What you have to do: Your response must be made up of each line in the data below that contains the string "under".

Records for the exercise:
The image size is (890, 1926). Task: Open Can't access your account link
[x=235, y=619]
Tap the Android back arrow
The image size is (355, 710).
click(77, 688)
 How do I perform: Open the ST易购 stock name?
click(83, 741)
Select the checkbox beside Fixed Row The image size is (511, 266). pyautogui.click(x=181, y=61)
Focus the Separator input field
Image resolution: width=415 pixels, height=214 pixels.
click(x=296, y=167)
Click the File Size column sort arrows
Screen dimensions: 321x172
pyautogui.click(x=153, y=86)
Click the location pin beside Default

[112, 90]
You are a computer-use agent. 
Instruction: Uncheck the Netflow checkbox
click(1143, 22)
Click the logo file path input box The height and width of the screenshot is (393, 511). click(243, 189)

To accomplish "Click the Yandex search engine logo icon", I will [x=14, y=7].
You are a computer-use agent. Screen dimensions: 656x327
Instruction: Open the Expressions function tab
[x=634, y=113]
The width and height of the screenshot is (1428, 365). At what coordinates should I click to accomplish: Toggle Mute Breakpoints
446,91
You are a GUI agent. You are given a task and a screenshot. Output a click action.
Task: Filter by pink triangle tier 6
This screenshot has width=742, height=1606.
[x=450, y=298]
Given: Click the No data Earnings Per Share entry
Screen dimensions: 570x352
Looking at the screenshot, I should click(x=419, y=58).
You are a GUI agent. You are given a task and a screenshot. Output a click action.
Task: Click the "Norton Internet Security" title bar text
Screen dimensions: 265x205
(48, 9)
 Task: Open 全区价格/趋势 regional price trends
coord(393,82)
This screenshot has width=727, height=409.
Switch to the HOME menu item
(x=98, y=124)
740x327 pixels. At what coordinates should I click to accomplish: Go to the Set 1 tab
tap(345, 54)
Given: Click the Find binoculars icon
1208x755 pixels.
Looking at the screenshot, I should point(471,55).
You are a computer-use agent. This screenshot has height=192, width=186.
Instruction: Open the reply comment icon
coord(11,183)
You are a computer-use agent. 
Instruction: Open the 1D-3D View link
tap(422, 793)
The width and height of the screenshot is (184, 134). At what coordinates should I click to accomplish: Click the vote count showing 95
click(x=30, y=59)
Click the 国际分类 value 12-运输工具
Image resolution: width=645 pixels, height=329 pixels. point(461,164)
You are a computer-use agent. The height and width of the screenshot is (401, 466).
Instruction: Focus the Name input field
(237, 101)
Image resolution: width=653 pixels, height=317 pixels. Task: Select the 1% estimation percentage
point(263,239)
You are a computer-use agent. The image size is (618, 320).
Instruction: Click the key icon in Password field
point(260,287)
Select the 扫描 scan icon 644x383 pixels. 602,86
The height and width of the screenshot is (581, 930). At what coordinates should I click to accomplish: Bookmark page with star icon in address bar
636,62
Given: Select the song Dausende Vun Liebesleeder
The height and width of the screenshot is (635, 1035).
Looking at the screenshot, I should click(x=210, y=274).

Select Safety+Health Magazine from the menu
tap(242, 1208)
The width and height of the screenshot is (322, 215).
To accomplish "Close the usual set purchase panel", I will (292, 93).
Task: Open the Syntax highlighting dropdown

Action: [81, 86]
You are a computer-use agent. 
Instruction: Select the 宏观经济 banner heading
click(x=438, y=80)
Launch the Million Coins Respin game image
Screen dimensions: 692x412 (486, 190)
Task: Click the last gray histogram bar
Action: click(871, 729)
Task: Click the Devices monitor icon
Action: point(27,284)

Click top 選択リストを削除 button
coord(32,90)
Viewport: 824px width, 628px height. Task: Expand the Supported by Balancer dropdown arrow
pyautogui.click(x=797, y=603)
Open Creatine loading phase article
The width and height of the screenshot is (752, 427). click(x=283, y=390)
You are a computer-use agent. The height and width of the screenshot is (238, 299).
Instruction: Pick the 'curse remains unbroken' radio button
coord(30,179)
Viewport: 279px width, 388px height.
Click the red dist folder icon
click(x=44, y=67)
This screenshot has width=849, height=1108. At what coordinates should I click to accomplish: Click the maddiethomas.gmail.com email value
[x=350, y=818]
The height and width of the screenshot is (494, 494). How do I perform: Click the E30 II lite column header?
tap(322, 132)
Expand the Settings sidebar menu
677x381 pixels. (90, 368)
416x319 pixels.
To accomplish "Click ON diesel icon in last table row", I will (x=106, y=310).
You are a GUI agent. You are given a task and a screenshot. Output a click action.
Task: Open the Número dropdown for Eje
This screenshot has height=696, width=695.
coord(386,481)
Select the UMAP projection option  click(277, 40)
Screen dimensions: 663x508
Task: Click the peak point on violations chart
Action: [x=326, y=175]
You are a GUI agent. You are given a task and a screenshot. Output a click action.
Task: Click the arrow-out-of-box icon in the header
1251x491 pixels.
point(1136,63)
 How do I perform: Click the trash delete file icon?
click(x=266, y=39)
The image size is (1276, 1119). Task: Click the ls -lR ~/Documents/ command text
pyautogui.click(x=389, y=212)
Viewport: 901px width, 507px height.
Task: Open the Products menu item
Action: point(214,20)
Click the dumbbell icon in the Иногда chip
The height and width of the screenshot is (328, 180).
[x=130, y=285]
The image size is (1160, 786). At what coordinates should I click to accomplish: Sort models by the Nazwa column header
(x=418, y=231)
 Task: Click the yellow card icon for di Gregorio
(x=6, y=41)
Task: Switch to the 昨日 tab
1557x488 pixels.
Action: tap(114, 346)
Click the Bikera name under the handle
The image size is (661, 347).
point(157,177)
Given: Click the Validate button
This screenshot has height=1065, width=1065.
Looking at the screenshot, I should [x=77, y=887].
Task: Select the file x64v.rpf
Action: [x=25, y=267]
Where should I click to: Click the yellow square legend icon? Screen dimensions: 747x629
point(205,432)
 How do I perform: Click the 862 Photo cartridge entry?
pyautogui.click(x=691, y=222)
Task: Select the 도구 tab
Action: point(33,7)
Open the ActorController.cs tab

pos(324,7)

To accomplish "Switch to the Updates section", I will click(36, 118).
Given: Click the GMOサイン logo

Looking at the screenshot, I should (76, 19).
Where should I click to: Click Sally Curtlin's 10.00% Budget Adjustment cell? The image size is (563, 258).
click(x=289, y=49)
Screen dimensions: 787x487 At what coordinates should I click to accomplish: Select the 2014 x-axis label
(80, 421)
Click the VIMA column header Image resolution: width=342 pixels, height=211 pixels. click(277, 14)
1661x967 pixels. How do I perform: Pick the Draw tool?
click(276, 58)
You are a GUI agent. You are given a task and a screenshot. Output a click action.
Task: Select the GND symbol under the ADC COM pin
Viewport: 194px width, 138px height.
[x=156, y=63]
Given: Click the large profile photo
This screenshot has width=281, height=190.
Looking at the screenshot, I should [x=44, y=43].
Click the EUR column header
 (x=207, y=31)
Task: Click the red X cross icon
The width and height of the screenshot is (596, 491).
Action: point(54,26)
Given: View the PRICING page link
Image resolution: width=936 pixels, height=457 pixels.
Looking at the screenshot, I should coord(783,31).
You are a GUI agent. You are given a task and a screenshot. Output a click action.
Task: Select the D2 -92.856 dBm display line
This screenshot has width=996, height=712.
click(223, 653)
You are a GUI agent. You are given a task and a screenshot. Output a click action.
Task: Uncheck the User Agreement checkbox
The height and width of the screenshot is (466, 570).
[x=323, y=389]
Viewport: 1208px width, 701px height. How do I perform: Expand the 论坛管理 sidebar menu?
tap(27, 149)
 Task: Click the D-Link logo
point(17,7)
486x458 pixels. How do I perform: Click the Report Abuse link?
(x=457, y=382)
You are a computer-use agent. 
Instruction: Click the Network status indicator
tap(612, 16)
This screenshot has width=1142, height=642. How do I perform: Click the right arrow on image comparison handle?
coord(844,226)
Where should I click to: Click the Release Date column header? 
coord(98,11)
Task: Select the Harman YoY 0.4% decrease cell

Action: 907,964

Answer:
Click the Bikera name under the handle
Task: Select the GND symbol under the ADC COM pin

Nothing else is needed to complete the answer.